Graf Zahl wrote:
Some general purpose benchmark.
Name one. In the Anandtech Article I sent you they included the SPEC benchmarks. Is does not get more industry standard and general purpose as this I might argue:
"In the overall new SPEC2017 int and fp charts, the Apple Silicon M1 falls behind AMD’s Zen3 in the integer performance, however takes an undisputable lead in the floating-point suite. Compared to the Intel contemporary designs, the Apple M1 is able to showcase a performance leap ahead of the best the company has to offer, with again a considerable strength in the FP score. While AMD’s Zen3 still holds the leads in several workloads, we need to remind ourselves that this comes at a great cost in power consumption in the +49W range while the Apple M1 here is using 7-8W total device active power." (
https://www.anandtech.com/show/16252/ma ... 1-tested/4).
Graf Zahl wrote:
So it's exceptionally good at (de)compressing videos, which is not surprising, considering its coprocessors.
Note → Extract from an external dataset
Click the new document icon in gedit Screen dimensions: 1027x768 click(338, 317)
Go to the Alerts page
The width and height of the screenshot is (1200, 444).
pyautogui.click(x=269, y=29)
Yes, it is but this does not relate to what I wrote. Cinebench / Cinema 4D - were it shows clock for clock class leading ST performance - is a 3D software rendering suite and x265 where it does not show class leading performance but good performance is a pure software HEVC encoder. So its fixed funtion HW encoders and decoders don't help the M1 there at all and the exessive amount of x86 optimization works again it.